When run with the sample values, the output would be:

date: 2023-10-15
timestamp: 1697328000

One important thing to note is that we need to specify the parameters in a dedicated cell and tag it as “parameters”. This tells papermill to interpret that cell as containing parameters it can pass values into.

The following snapshot shows how to tag a cell in 3 steps:

3 steps to tag a cell specifying parameters
  1. Select the cell to be tagged
  2. Click the settings button in the sidebar (make sure the sidebar is enabled in View menu)
  3. Add a “parameters” tag

This “parameters” tagged cell allows passing values when executing the notebook, without needing to import papermill.

Save this Notebook as print_date_ts.ipynb. We will execute this Notebook by passing in the year, month, and date parameters from the shell script.

Step 2 — Execute the Notebook with Parameters

Now we can execute the parameterized print_date_ts.ipynb notebook directly from the command line:

papermill print_date_ts.ipynb output.ipynb -p year 2023 -p month 10 -p day 16
  • output.ipynb refers to the output notebook that will be created by papermill. You can change the path and name as you like, and this output parameter is required.
  • The -p option passes parameters in a key=value format. We can also pass parameters as JSON, YAML, etc.

Since we tagged a cell as “parameters”, Papermill will parse those variables and pass the values provided on the command line.

This command will:

  • Run print_date_ts.ipynb, passing the date parameters
  • Create a new output.ipynb containing the execution results
  • Parse the “parameters” cell and assign the passed values
  • Print the constructed date string “2023–10–16” and the corresponding timestamp based on the parameters

There is also a new cell created and tagged as “injected-parameters” in output.ipynb:

find output.ipynb and check the execution results

This demonstrates executing the Notebook and passing parameters all from the shell without the need for a script.

Step 3 — Create a Bash Script to Encapsulate Execution

While we can execute the Notebook directly from shell, we can also create a bash script to encapsulate the execution command.

create a bash file and open it:

touch execute_test
vim execute_test

add a shebang line#!/bin/bash and the command line used in Step 2 into the bash script:

#!/bin/bash

papermill print_date_ts.ipynb output.ipynb -p year 2023 -p month 10 -p day 17

save and quit the bash file.

Then run the bash:

bash execute_test

We will get an updated output.ipynb and the input date is “2023–10–17”.

This puts the execution command into a reusable script for convenience.

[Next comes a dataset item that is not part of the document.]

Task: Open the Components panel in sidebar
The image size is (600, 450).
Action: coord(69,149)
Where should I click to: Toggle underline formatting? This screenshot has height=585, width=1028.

One can also replace the first shebang line with:

#!/usr/bin/env bash

papermill print_date_ts.ipynb output.ipynb -p year 2023 -p month 10 -p day 17

This will use whatever bash executable appears first in the user's $PATH rather than hardcoding /bin/bash.

Step 4 — Schedule the Bash Script with Crontab

Next, we can use Crontab to schedule this bash script to run at specific times.

crontab -l # list all tasks
crontab -r # remove all tasks
crontab -e # edit tasks

To edit the crontab schedule, run:

crontab -e

Then add a new line like:

# Edit this file to introduce tasks to be run by cron.
#
# Each task to run has to be defined through a single line
# indicating with different fields when the task will be run
# and what command to run for the task
#
# To define the time you can provide concrete values for
# minute (m), hour (h), day of month (dom), month (mon),
# and day of week (dow) or use '*' in these fields (for 'any').
#
# Notice that tasks will be started based on the cron's system
# daemon's notion of time and timezones.
#
# Output of the crontab jobs (including errors) is sent through
# email to the user the crontab file belongs to (unless redirected).
#
# For example, you can run a backup of all your user accounts
# at 5 a.m every week with:
# 0 5 * * 1 tar -zcf /var/backups/home.tgz /home/
#
# For more information see the manual pages of crontab(5) and cron(8)
#
# m h dom mon dow command
0 12 * * * /path/to/execute_test

This will run the execute_test script every day at 12 PM. It’s important to make the path to bash script correct.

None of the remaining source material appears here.